The government has been urged to improve disappointing heat pump uptake rates by pushing ahead with projects to rebalance levies placed on gas and electricity bills.

Earlier this week, Ofgem unveiled figures showing a £61 million underspend on the 2023/24 budget for the Boiler Upgrade Scheme (BUS).

This is less than two-thirds of the £150 million annual budget earmarked for the BUS, which provides grants for homeowners replacing fossil fuel boilers with heat pumps.

It was the second year in succession that the BUS has not hit its target with just £51 million worth of grants dished out in the ten-month period that the scheme was operating during 2022/23.

The latest figures also follow last November’s move by the government to increase the size of individual BUS grants from £5,000 to £7,500.

Bean Beanland, director for growth & external affairs at the Heat Pump Federation (HPF), told Utility Week that the annual figures did not reflect the “month on month growth” growth in BUS take-up since the 50% increase in grant levels.

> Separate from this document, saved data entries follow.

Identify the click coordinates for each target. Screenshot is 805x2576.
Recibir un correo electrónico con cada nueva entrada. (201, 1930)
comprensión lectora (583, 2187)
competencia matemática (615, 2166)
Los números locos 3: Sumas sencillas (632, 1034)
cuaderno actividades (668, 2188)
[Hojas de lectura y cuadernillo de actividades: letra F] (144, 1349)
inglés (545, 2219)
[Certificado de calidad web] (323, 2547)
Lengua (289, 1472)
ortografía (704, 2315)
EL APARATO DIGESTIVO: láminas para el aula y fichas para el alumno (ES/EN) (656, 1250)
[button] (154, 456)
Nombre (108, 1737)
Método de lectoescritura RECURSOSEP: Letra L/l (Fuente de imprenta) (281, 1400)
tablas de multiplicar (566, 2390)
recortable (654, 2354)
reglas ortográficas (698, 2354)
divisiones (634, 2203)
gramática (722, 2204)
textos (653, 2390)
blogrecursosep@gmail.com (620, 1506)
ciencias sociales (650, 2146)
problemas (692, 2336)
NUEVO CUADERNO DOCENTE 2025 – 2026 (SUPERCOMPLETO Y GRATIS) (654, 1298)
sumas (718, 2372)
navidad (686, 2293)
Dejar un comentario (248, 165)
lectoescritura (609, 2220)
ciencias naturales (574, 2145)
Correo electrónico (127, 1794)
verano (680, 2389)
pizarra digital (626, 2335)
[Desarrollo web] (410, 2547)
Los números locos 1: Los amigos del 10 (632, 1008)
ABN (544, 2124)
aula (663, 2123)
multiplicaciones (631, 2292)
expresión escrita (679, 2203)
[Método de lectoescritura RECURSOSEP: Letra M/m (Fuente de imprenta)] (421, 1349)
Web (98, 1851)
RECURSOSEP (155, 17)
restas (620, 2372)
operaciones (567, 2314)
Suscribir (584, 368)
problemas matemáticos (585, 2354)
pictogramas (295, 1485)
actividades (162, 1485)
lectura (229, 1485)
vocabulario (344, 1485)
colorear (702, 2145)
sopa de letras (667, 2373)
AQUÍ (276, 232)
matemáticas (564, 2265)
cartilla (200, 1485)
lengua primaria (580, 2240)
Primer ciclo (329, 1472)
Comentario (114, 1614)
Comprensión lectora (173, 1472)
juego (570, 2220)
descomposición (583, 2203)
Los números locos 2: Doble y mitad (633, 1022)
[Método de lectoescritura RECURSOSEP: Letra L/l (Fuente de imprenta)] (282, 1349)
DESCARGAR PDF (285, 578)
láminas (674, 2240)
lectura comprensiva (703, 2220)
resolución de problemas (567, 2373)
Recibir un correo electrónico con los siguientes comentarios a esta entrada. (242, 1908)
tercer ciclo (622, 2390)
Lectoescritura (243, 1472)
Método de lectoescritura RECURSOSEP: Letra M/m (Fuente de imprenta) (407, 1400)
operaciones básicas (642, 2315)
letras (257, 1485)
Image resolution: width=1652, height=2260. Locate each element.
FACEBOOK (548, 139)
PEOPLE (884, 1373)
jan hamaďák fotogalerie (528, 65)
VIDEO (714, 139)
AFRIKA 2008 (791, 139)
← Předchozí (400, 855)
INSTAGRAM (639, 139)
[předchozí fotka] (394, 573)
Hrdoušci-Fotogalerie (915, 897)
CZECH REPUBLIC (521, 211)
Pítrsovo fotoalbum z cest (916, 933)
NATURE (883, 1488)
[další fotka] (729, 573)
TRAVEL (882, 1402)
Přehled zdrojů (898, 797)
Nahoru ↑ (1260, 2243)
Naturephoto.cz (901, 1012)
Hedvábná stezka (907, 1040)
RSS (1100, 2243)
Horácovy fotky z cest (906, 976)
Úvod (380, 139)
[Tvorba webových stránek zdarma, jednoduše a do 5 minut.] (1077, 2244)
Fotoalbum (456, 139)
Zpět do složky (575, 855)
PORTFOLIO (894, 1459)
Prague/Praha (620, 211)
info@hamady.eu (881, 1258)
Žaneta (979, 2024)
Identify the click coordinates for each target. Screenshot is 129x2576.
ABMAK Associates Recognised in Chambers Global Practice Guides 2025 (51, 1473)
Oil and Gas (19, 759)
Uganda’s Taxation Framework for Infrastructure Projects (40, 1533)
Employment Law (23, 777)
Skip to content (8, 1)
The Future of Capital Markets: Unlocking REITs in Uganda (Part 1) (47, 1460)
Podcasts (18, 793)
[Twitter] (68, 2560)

In addition, he said that there has been a wider “hiatus” in heat pump sales, which fell by 4% across Europe last year and has been blamed on wider cost of living increases.

But the main factor hindering uptake of heat pumps is the continuing “spark gap” between electricity and gas prices due to the additional environmental and social policy costs and levies, which apply to the former but not the latter, Beanland said.

The government pledged last year to set out plans to rebalance electricity and gas costs during 2023/24 but has yet to do so with proposals understood to have been presented to energy secretary Claire Coutinho.

Junior energy minister Lord Callanan told the House of Lords last month that a consultation on rebalancing energy costs would be published “later this year”.

Beanland warned that significant growth in heat pump sales will not materialise unless the government publishes a really favourable consultation that shifts policy costs from electricity.

He added: “There’s no visibility or vision for consumers to latch on to that says that electrification is going to be cheaper for them ultimately.”

Beanland, who predicted last year that this year’s BUS budget would be “blown” due to increased applications, also said the HPF wants the unspent funding to be brought forward into this year’s pot rather than letting the Treasury claw it all back as is normal government practice.

Charlotte Lee, CEO of the Heat Pump Association, said it was “disappointing” that the BUS budget was not fully spent for the second year.

However, she said that the figures should be set against the “backdrop” of a 125% growth in UK heat pump sales over the past six years.

She added: Since the grant uplift, we have witnessed a steady and consistent increase in applications to the scheme averaging just over 2,000 applications each month between November 2023 and March 2024.

“If this end-of-year trend continues, we anticipate that the Year 3 budget (£150m in 2024-25) will be spent in full.”